Collected data:

________

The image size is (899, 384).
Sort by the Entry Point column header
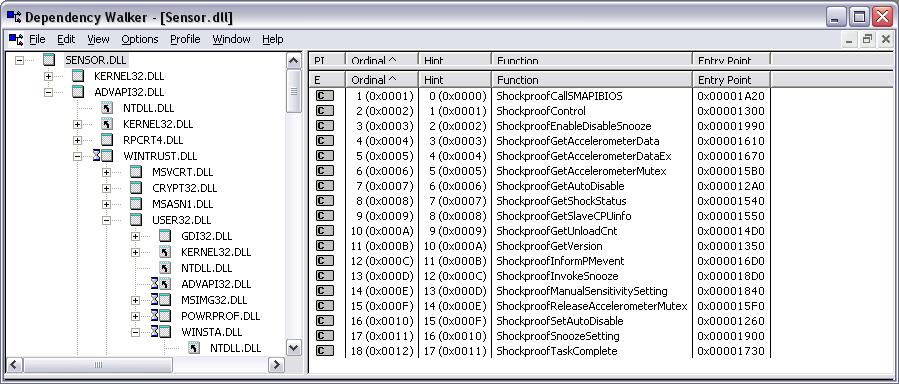[731, 80]
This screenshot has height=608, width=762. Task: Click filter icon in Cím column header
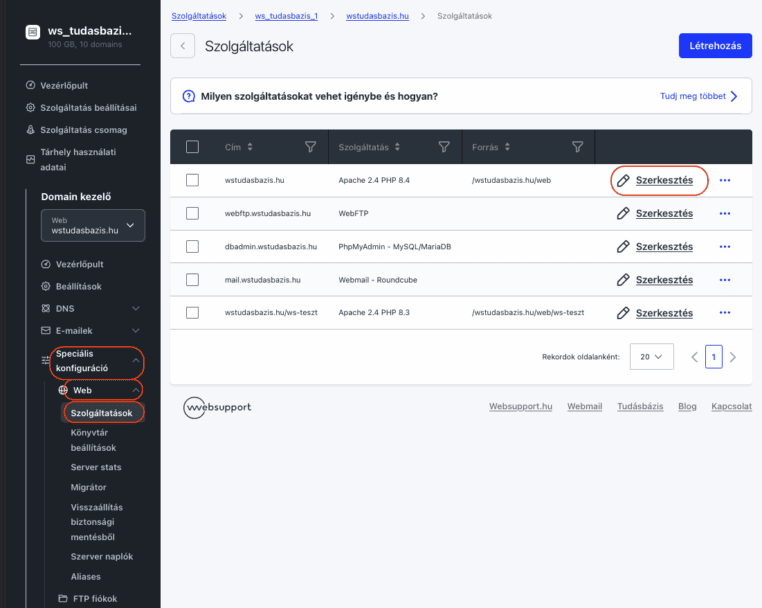[x=310, y=147]
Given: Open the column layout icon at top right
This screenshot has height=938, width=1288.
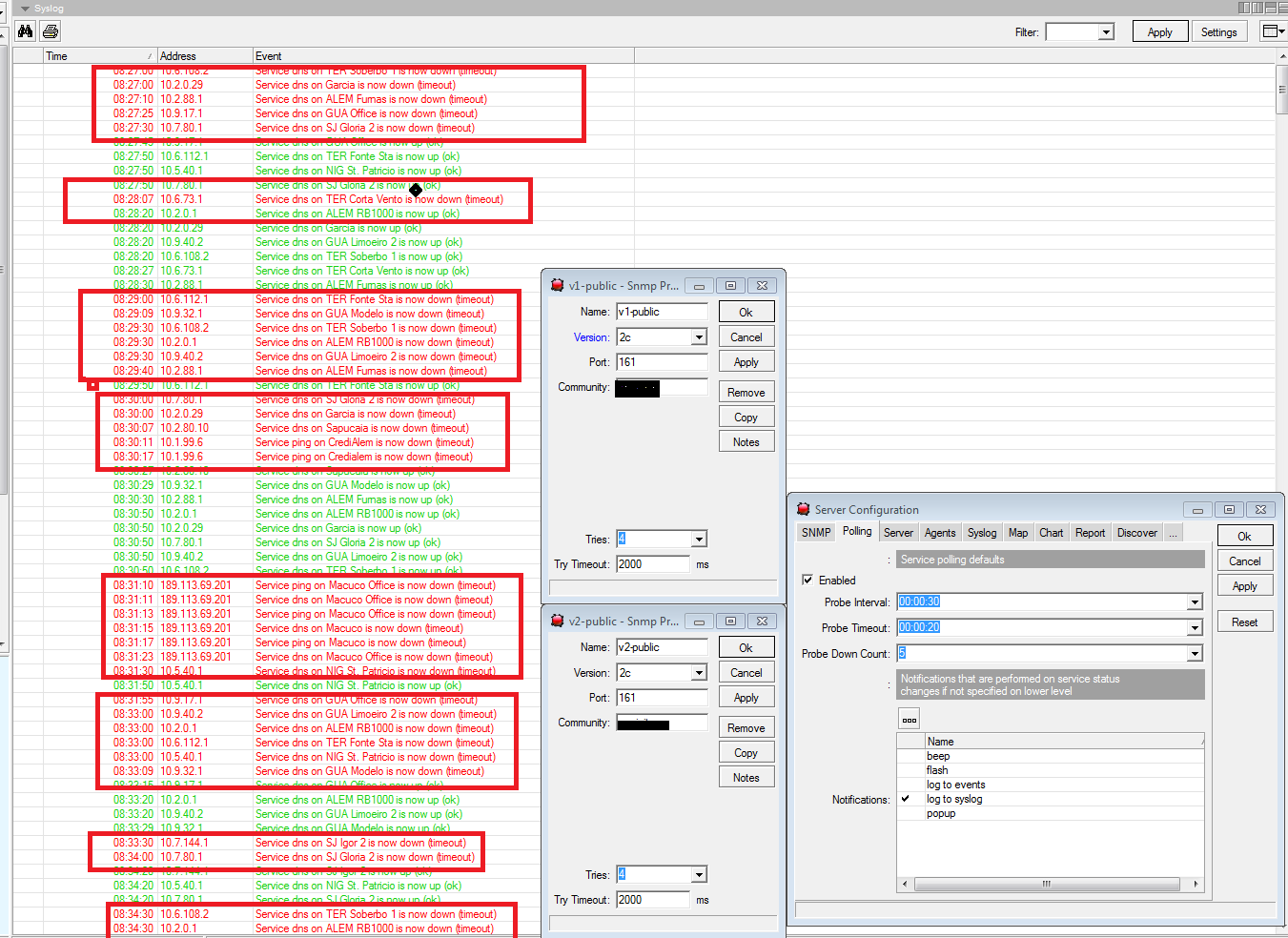Looking at the screenshot, I should [x=1272, y=31].
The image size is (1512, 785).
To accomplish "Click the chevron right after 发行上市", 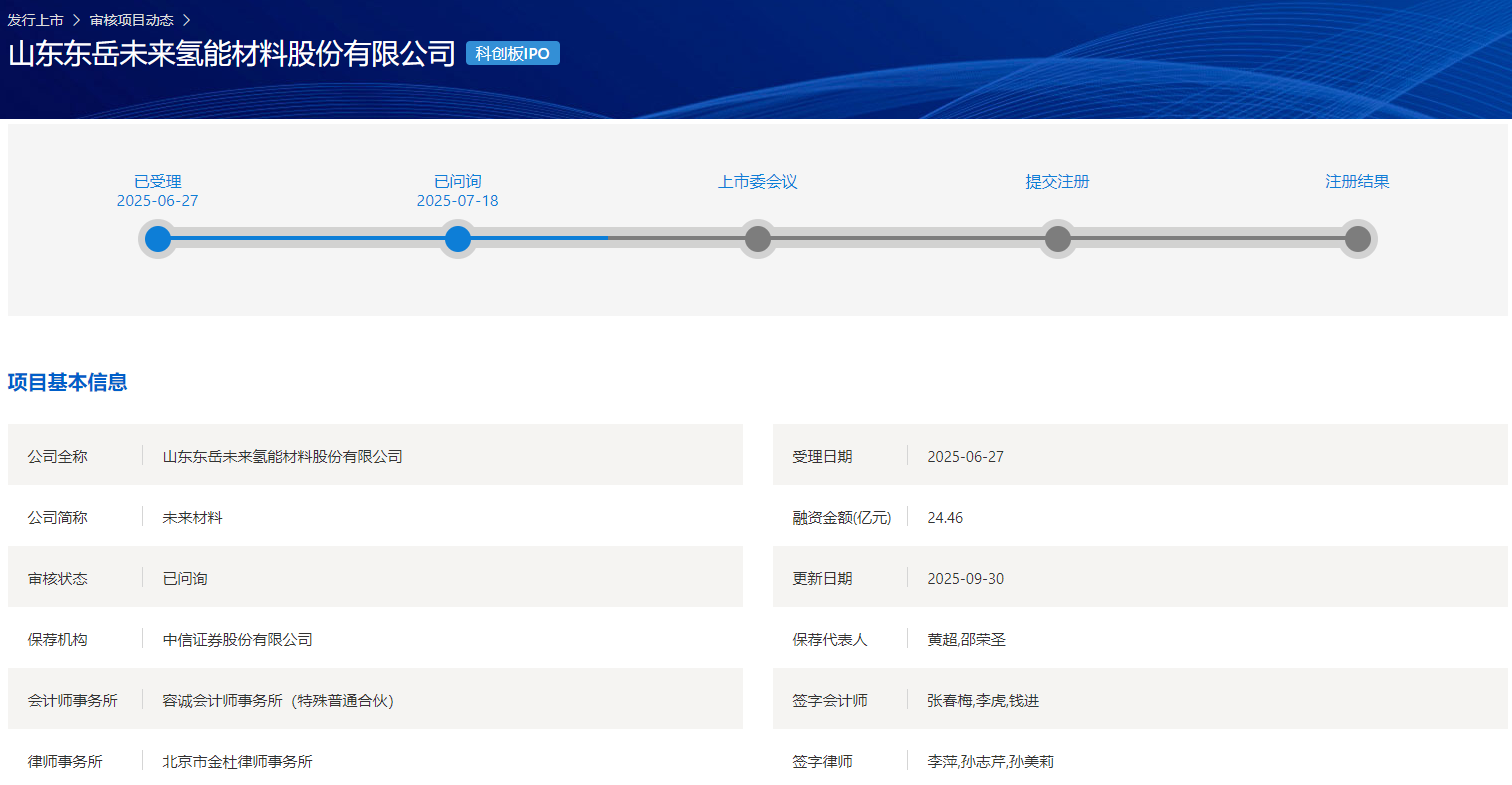I will pyautogui.click(x=76, y=20).
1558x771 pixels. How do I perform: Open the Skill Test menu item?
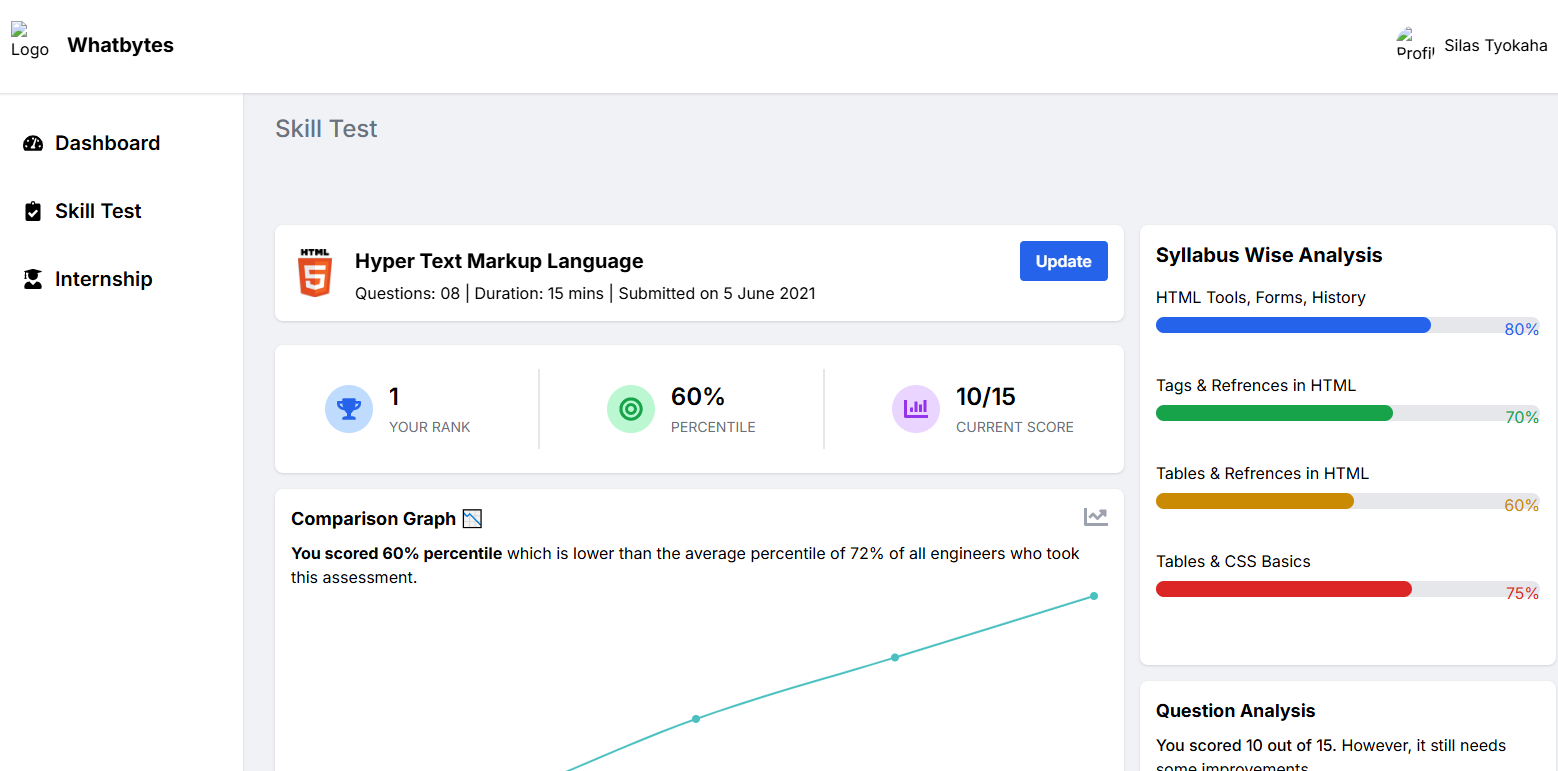point(98,211)
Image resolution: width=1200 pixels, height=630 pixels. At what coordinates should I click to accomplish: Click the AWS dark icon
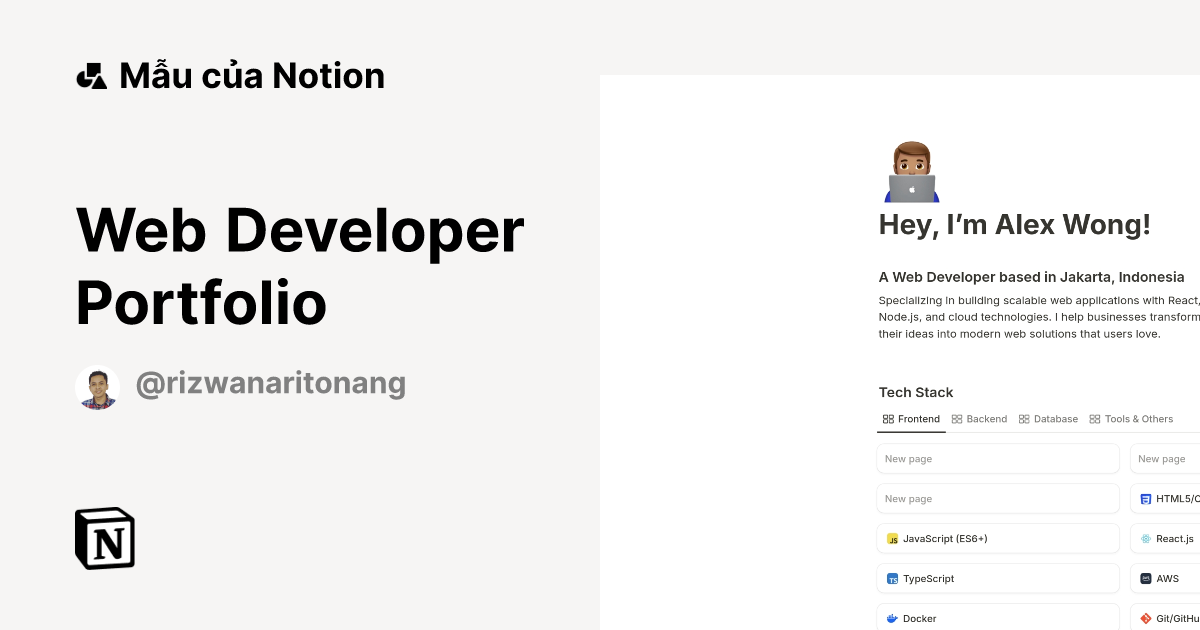click(1145, 578)
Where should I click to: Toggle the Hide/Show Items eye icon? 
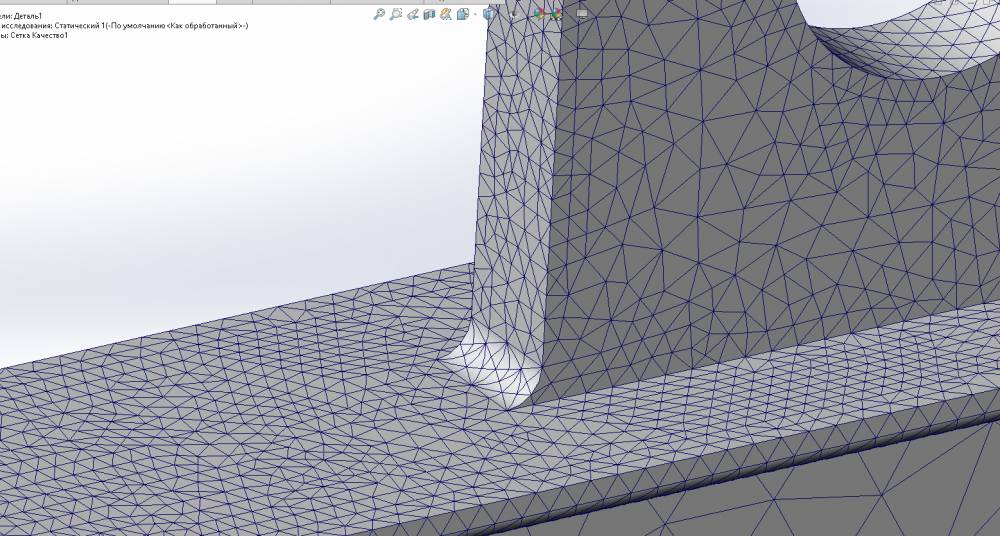click(513, 14)
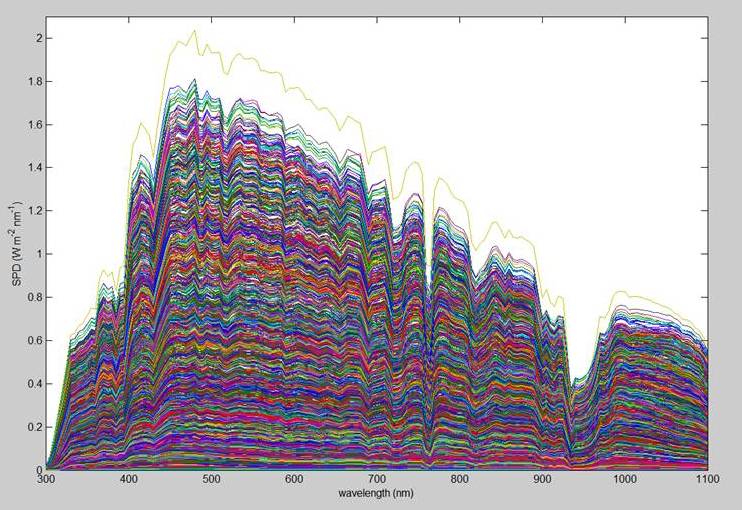The height and width of the screenshot is (510, 742).
Task: Click the 600 wavelength tick label
Action: click(x=294, y=481)
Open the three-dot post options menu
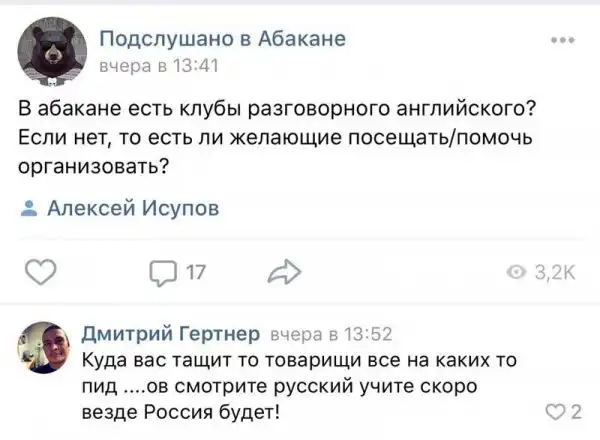Viewport: 600px width, 440px height. tap(563, 43)
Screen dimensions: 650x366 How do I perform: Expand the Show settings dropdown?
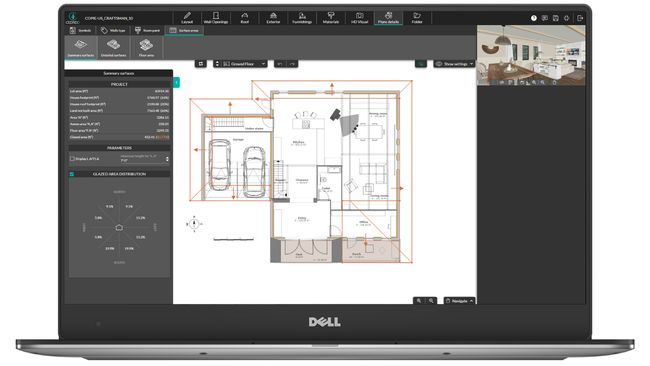pyautogui.click(x=454, y=64)
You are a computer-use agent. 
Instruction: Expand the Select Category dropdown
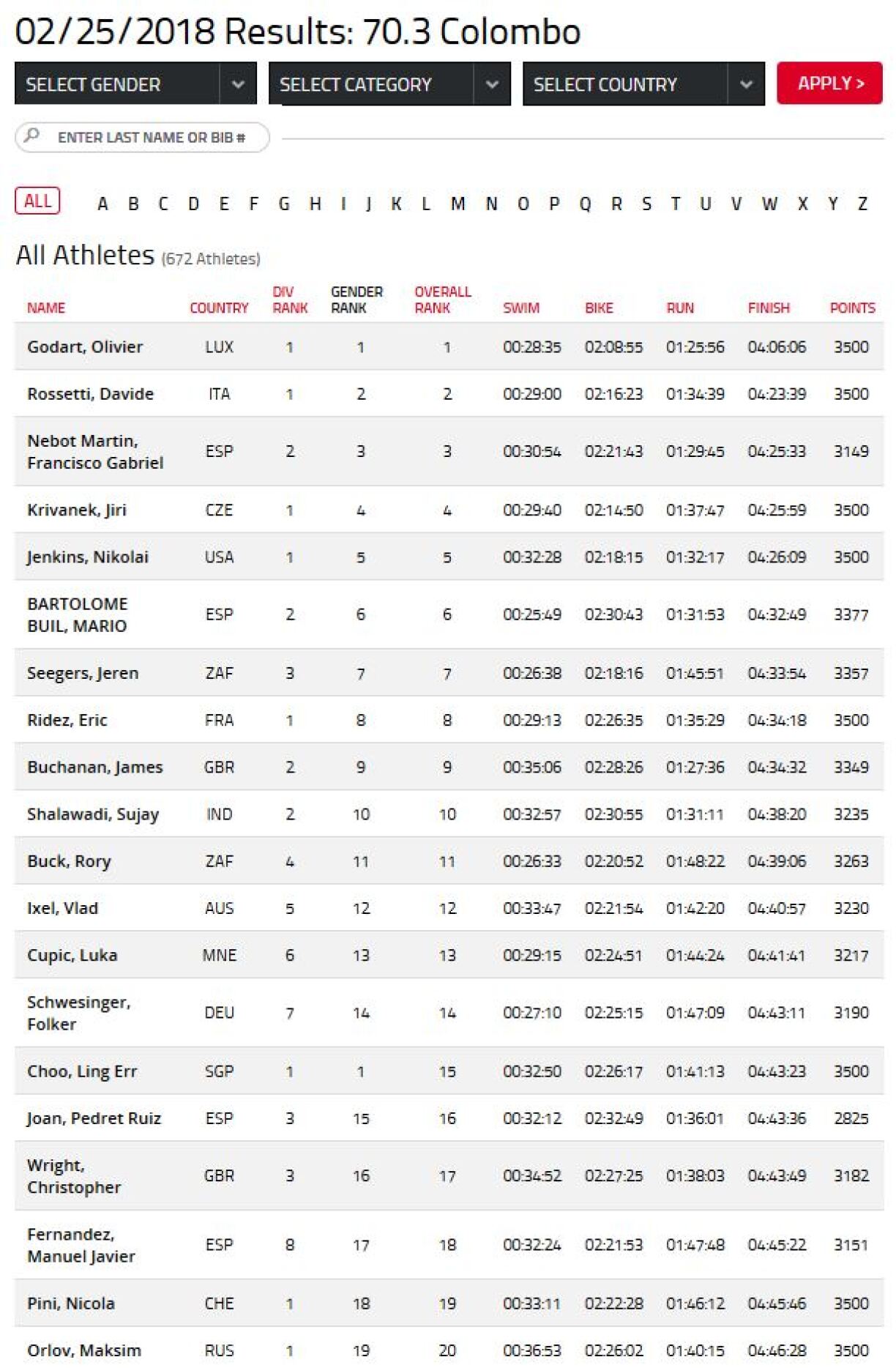[389, 84]
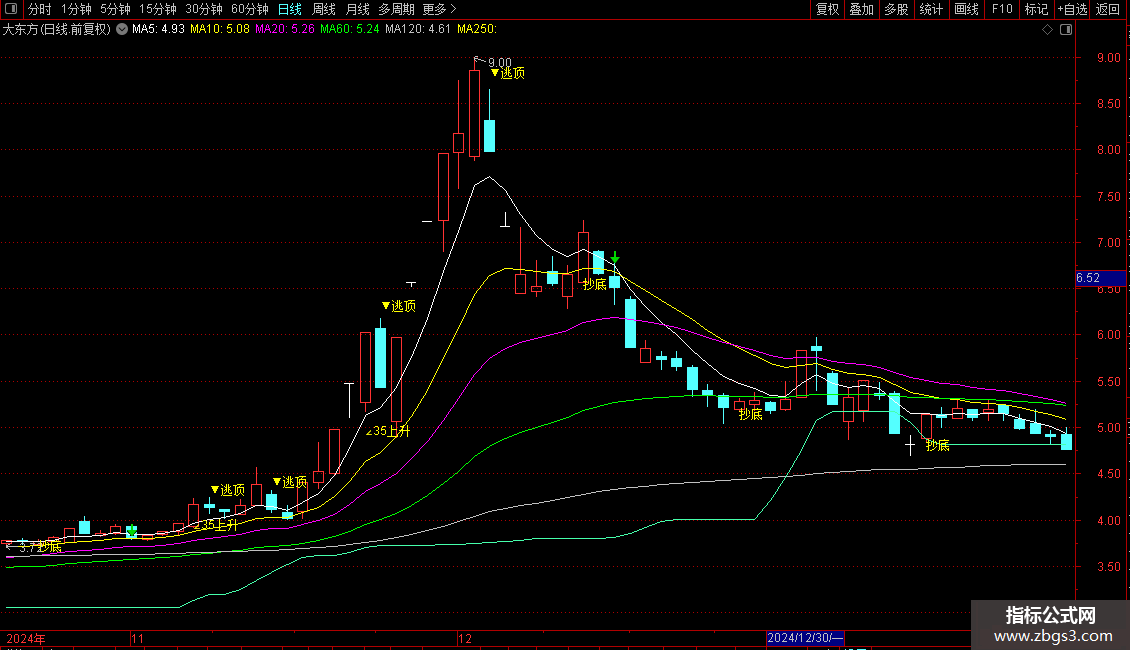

________

WHAT YOU HAVE TO DO:
From the data, list each line in which the string "size" appears.

RESPONSE:
The image size is (899, 384).
The image size is (1512, 785).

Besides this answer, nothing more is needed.